Marlyle watched the words “BEACON ACTIVE” slide over the walls of his one-man cruiser. The cabin was dark, illuminated only by the stars outside the window and those words projected in bright red by his ship’s distress beacon. The beacon rotated and the projected words moved over the dark interior at a rate of thirty seconds per rotation. Twice a minute. A hundred and twenty times an hour for three days. He had timed it.

A lone man could go crazy alone in space. If the reports of space sickness were true, some did. Trapped with no lights or sound, the human mind rebelled. Marlyle wasn’t going to let that be him.

The key was keeping yourself busy. The first day, he classified the stars the ship passed. Red dwarf, blue giant, protostar. It worked for a while, but several hours into the exercise the stars all started to look the same. He was going in circles.

The second day he calculated how long he would last without aid. He had enough rations for sixteen days tucked in the supply closet. He lugged a box into the main cabin, jumbling against the steel shelves as he went. Oxygen would run out before he starved. The thought of suffocation was unpleasant.

Late on the third day, however, a tapping came from somewhere in the ship. He stood in the center of the main cabin, every sense alert, every muscle tense. His heart was pounding. He forced himself to listen. The noise was coming from the supply closet. The door stood ajar, and every thirty seconds, the red letters jumped through the gap and illuminated a two-inch slot of steel shelves and silver ration packets. The sound was just an illusion, he thought to himself. It was his mind playing tricks on him. It was nothing to worry about. He was alone on the ship. He was certain of that. At least, he was almost certain.

He backed away from the door and came to a space opposite the opening. Two silver machines stood side by side. He slid into the gap between them and sank to the floor. The supply closet door stood across from him – open.

There was nothing there, he told himself. Nothing in the supply closet. This was all in his head. The human mind was used to endless stimulation. Put that in a dark void, in a room without movement, without sound, and it would start hearing things. Space sickness was humanity’s own evolution turning against it. If he looked inside there would be nothing there. Nothing but shelves and supplies. He would look. Tomorrow he would look.

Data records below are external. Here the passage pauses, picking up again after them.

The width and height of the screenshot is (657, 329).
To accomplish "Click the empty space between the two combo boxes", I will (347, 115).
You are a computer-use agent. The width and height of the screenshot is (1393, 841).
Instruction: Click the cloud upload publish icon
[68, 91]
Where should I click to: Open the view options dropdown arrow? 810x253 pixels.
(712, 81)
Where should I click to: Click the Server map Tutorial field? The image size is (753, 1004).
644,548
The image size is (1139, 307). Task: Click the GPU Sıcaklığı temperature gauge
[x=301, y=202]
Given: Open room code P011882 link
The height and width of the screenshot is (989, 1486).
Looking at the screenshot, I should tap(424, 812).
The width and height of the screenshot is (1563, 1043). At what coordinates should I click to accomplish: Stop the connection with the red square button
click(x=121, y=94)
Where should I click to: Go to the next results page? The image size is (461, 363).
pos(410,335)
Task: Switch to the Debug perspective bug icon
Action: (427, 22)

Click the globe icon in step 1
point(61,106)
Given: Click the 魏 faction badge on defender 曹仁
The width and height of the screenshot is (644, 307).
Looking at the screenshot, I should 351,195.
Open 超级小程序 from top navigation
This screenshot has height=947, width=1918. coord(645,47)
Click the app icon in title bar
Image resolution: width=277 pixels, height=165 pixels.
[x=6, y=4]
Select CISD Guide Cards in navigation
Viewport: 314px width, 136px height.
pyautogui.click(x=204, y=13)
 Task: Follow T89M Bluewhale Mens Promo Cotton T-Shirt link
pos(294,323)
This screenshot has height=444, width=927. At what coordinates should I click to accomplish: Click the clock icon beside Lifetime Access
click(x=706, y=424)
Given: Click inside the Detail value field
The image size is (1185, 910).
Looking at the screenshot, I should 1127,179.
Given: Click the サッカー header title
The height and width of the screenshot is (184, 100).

On the fourth day, the door had moved. Or, at least, he swore it had. He watched the red letters spill into the gap and tried to remember if two had fit inside at a time or three. He started counting without realizing it. Twice a minute the letters disappeared into the gap and his heart started to pound.

He ate his dinner without leaving his hiding place. It had been two days since he last ventured into the supply closet. He had no more food or water outside of it.

He had to go inside. He would go insane otherwise – or starve. He took a deep breath. The tapping continued.

He reminded himself of everything he’d read about space sickness. He imagined himself getting to his feet, sliding out of the gap, crossing the room, and opening the door to the supply closet. He even imagined looking inside the small space and seeing what he knew had to be there: rations, shelves, and nothing else.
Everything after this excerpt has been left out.